Errol Morris writes several hundred words about two iconic photos taken by Roger Fenton during the Crimean War, during which he explores the interplay between “clear” evidence and the interpretation of that evidence by people with different agendas and ideas.
As I’ve said elsewhere: Nothing is so obvious that it’s obvious. When someone says that something is obvious, it seems almost certain that it is anything but obvious - even to them. The use of the word “obvious” indicates the absence of a logical argument - an attempt to convince the reader by asserting the truth of something by saying it a little louder.
This might be the best blog post I’ve ever read. I can’t wait to see Standard Operating Procedure, Morris’ upcoming documentary on Abu Ghraib and, from what it sounds like, the culmination of his exploration of truth in photography.

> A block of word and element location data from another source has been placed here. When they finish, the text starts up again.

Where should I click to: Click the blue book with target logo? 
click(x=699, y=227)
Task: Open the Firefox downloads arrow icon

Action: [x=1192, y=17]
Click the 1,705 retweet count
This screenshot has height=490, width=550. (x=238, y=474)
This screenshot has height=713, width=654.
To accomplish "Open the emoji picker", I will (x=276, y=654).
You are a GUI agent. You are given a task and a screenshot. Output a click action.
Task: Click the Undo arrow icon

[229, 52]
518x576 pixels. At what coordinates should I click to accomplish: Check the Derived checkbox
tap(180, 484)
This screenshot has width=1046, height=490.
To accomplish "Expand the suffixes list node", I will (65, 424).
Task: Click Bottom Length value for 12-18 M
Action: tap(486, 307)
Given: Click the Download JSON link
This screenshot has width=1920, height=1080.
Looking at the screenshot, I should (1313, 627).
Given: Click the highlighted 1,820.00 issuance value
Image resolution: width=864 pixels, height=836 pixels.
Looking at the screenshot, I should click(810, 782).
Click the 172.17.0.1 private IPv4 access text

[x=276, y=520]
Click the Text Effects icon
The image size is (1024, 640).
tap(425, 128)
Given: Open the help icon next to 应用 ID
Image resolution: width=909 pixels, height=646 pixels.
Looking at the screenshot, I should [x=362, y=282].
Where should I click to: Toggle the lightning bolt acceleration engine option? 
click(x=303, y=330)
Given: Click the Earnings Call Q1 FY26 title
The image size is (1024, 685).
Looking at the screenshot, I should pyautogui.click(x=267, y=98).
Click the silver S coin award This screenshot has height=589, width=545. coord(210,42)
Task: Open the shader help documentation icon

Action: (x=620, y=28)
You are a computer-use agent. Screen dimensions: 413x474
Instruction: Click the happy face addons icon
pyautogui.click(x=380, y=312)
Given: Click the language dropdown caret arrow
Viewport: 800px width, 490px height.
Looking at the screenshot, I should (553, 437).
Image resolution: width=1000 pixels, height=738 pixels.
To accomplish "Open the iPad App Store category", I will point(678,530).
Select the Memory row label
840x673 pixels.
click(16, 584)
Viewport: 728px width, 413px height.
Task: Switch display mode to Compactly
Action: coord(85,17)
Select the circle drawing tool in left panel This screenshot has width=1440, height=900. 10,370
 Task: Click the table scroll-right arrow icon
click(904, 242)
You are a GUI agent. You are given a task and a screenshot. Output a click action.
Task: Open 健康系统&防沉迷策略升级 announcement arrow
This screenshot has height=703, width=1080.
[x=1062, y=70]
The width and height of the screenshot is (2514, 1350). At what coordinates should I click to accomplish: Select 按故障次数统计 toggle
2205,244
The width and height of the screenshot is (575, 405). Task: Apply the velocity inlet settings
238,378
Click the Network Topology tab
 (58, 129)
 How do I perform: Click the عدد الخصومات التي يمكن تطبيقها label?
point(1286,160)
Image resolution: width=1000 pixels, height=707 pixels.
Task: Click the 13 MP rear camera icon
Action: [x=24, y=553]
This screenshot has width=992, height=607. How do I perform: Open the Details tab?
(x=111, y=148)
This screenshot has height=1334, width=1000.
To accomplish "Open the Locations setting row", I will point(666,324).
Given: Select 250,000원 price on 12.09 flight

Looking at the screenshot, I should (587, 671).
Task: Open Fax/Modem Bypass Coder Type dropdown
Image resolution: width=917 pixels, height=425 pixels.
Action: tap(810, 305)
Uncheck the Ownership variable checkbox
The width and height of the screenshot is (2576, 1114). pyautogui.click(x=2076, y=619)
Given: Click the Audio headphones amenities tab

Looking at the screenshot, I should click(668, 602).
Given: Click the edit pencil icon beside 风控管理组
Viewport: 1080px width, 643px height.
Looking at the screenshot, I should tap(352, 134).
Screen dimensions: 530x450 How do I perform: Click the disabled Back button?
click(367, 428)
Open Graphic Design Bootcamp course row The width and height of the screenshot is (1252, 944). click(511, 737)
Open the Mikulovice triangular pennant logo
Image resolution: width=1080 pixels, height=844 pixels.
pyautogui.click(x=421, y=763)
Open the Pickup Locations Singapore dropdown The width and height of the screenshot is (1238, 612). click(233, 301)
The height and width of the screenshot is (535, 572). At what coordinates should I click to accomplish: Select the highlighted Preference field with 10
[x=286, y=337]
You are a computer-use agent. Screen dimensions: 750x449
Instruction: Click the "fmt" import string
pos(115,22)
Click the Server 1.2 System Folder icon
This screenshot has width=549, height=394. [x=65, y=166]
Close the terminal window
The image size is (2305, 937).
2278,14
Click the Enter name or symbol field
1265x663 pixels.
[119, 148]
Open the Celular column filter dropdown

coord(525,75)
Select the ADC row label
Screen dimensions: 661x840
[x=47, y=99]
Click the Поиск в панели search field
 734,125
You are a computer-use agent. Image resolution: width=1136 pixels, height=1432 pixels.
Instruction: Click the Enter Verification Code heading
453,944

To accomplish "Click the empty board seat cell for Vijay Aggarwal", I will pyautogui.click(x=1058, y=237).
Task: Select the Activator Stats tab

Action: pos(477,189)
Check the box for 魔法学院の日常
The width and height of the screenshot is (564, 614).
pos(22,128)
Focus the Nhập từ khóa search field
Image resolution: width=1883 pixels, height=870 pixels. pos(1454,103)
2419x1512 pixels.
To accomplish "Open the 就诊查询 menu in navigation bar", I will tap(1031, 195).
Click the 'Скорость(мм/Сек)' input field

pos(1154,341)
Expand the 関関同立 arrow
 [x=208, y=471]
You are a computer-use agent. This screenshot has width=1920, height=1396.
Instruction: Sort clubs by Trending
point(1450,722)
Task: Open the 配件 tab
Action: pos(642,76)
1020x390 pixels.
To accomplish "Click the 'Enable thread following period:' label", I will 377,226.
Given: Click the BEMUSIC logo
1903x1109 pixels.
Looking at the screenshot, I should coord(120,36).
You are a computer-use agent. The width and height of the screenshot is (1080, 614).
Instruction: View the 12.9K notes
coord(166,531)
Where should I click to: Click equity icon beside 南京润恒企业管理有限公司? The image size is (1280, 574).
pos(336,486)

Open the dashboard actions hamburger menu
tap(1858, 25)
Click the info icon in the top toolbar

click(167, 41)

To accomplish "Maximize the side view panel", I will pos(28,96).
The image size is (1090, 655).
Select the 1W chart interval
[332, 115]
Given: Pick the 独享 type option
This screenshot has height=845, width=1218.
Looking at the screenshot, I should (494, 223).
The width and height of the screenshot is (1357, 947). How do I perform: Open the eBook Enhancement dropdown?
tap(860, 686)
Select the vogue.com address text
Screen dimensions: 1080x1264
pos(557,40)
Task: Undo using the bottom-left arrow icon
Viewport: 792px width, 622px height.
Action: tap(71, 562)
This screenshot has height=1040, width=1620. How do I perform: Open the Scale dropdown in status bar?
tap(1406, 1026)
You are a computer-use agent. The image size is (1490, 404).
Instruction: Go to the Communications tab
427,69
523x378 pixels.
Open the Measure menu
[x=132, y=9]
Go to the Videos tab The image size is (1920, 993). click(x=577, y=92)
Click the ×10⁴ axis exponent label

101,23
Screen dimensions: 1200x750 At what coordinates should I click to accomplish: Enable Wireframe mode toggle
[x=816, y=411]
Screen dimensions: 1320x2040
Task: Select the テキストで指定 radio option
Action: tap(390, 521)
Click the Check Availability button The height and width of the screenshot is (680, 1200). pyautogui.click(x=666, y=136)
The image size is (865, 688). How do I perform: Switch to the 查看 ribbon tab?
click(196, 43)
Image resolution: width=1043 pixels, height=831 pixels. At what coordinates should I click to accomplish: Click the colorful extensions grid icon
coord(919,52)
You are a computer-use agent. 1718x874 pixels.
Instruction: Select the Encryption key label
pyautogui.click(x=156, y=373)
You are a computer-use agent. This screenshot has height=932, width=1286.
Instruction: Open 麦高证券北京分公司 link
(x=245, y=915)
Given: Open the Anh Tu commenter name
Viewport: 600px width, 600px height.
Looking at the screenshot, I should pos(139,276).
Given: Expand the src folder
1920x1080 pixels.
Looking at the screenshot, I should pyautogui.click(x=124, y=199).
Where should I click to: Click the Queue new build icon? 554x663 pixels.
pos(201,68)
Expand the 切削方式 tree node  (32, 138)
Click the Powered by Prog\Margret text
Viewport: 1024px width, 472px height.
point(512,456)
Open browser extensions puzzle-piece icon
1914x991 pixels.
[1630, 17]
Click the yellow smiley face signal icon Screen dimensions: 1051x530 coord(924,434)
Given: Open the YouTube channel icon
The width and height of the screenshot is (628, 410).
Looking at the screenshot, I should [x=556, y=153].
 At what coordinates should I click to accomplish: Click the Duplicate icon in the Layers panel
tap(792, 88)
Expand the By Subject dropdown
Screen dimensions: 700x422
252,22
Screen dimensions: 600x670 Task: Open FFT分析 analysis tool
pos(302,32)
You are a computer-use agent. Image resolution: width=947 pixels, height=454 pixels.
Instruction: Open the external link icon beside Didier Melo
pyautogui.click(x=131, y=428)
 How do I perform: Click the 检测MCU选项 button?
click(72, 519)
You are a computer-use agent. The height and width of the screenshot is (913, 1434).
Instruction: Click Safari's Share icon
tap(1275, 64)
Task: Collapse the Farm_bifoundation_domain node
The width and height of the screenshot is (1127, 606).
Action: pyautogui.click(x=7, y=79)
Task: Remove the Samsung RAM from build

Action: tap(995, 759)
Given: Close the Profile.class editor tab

Filmmaker Errol Morris is writing a blog for the NY Times about photography. It’s supposed to be Times Select only and therefore behind the Times’ stupid paywall, but I can get to it just fine for some reason. His most recent post concerns the confusion over the identity of the hooded man in the iconic Abu Ghraib photograph, which topic Morris is researching for S.O.P.: Standard Operating Procedure, his upcoming film about the prison and the events that happened there.
Some information on Errol Morris’ newest project, a film about Abu Ghraib:
Morris introduced us to his latest project about the Abu Ghraib, and the iconic images created from the prisoner torture. It’s his hypothesis that it’s a handful of those photos from that we’ll remember a hundred years from now about the Iraq War. He explained that this project began with the mystery of two photos by Roger Fenton described by Susan Sontag in her book, Regarding the Pain of Others. During the Crimean War, Fenton took photos of the Valley of the Shadow of Death. Two are of the same road, one with cannonballs littering the road, one with the cannonballs in the ravine. The Mystery being which photo was taken first, which was staged?
This is an interesting topic for Morris considering he pioneered the use of “expressionistic reenactments” in documentary filmmaking with The Thin Blue Line.
Update: The film is called “S.O.P.: Standard Operating Procedure”.